Monogamy (traditional or serial): Monogamous across all three dimensions, sexual, emotional and practical. Not really the focus here, but it's what the normative ideal is, so I might as well mention it. Traditional (lifetime) monogamy and serial monogamy are lumped together here as policy and law (by and large) only look at how many partners you have at this moment, not over a lifetime.

Swinging (Also includes gay men): Sexually non-monogamous, emotionally and practically monogamous. Swingers tend to view themselves as only having a dyadic relationship with their partner, despite the sexual activity outside of that relationship. Gay men tend to have similar views, but I'll be using the term swingers to encompass both.

Open Relationships: Sexually and emotionally non-monogamous, practically monogamous. Though this could be classified as a form of polyamory, I separate it for policy/legal purposes. Open relationships can be thought of as a primary/secondary model, with a dyadic primary. Sexual and emotional connections are open, but the act of living one's life is only shared with one person, the primary.

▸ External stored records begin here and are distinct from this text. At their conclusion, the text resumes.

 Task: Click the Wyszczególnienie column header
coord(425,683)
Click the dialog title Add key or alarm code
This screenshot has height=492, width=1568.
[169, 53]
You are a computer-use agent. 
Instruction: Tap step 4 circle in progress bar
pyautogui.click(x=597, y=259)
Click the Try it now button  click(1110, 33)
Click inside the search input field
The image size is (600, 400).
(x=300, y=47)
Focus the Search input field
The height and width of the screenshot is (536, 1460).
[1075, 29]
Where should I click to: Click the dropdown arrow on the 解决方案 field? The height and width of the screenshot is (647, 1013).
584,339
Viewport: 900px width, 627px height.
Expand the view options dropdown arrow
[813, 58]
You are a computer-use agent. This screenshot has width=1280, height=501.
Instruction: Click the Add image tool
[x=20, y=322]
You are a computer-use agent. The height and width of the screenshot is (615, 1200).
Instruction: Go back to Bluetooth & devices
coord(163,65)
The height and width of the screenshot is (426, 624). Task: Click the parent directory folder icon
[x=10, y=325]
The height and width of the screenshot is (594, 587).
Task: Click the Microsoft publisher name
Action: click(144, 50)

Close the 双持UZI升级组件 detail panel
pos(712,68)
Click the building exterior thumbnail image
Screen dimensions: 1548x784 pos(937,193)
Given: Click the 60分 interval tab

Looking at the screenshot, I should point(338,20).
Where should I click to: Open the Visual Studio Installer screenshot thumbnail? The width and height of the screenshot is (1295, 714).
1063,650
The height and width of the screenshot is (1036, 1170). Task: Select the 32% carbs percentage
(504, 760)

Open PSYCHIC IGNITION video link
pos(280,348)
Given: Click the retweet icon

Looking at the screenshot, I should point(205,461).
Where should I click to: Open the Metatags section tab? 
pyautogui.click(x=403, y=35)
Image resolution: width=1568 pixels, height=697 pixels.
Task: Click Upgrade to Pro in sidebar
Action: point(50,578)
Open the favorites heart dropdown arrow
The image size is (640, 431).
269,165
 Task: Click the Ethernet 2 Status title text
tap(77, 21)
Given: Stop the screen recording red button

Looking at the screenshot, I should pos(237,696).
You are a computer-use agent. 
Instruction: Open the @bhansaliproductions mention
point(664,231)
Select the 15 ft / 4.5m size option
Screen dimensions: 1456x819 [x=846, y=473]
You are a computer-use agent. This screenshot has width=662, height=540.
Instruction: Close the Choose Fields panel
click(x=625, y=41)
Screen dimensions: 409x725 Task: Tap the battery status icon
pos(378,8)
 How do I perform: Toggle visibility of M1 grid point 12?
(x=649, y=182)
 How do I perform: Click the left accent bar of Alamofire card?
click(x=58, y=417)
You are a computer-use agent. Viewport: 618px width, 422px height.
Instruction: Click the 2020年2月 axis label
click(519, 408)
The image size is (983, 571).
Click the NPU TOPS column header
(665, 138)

Polyamory: Sexual, emotional and practical non-monogamy. This would be your multi-partner outside relationships O.K. style of non-monogamy. Also the most complex style, as connections exist all over the place (Anyone remember Spaceballs? :-). Though this can have a primary/secondary model, the distinguishing feature of polyamory is that the primary isn't exclusively dyadic.

Polyfidelity (includes religious polygamy): Sexual and emotional monogamy, practical non-monogamy. These are your 'closed' poly relationships, where you have 3 or more people who are in a poly relationship, but are exclusive within that relationship for their sexual and emotional connections. This includes religious polygamy (FLDS, for example) as well, despite the vast cultural differences between the two. From a policy perspective there really isn't much of a difference.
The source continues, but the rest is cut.